[EXERCISE DIRECTIONS]
Write out only the tail of the records, beginning at the line containing "Click the Add to Cart button" and including the last line, exactly as written.

[RECORDS FOR THIS EXERCISE]
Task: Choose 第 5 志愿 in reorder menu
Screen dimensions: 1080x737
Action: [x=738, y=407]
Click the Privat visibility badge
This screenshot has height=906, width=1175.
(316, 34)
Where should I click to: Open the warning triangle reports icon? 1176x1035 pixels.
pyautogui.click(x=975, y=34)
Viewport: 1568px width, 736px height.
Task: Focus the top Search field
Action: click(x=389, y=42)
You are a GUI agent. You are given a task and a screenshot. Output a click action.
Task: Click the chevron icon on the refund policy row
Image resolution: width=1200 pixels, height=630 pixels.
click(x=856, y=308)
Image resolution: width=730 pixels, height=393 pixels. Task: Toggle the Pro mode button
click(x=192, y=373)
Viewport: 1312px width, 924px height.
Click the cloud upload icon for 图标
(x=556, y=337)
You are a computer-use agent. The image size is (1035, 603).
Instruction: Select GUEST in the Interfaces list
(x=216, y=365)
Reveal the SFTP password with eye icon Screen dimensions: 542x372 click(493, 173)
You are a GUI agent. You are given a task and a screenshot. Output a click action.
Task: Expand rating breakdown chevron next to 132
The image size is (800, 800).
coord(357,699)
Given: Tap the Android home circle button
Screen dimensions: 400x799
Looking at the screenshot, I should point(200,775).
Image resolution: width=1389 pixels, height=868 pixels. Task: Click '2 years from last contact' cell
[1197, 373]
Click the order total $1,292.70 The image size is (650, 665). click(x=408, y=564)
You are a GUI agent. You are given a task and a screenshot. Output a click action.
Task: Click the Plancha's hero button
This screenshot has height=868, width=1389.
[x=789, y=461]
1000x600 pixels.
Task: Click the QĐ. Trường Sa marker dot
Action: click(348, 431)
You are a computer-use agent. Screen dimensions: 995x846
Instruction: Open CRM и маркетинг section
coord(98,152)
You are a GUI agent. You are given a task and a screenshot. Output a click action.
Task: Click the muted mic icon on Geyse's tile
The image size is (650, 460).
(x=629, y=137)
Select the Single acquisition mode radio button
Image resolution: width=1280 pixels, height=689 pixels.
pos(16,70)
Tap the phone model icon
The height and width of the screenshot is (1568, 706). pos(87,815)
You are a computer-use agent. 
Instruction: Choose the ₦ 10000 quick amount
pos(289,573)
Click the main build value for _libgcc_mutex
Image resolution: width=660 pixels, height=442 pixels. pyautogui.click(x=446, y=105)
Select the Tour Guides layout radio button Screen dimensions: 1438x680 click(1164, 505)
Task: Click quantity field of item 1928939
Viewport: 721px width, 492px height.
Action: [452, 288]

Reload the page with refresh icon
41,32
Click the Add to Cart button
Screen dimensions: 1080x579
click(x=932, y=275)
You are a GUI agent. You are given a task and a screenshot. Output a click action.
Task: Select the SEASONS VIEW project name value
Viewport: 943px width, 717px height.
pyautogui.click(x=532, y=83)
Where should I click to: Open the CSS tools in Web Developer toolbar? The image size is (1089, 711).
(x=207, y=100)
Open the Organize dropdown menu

[EXPECTED ANSWER]
Click the Add to Cart button
Screen dimensions: 1080x579
click(x=932, y=275)
You are a GUI agent. You are given a task and a screenshot. Output a click action.
Task: Select the SEASONS VIEW project name value
Viewport: 943px width, 717px height.
pyautogui.click(x=532, y=83)
Where should I click to: Open the CSS tools in Web Developer toolbar? The image size is (1089, 711).
(x=207, y=100)
Open the Organize dropdown menu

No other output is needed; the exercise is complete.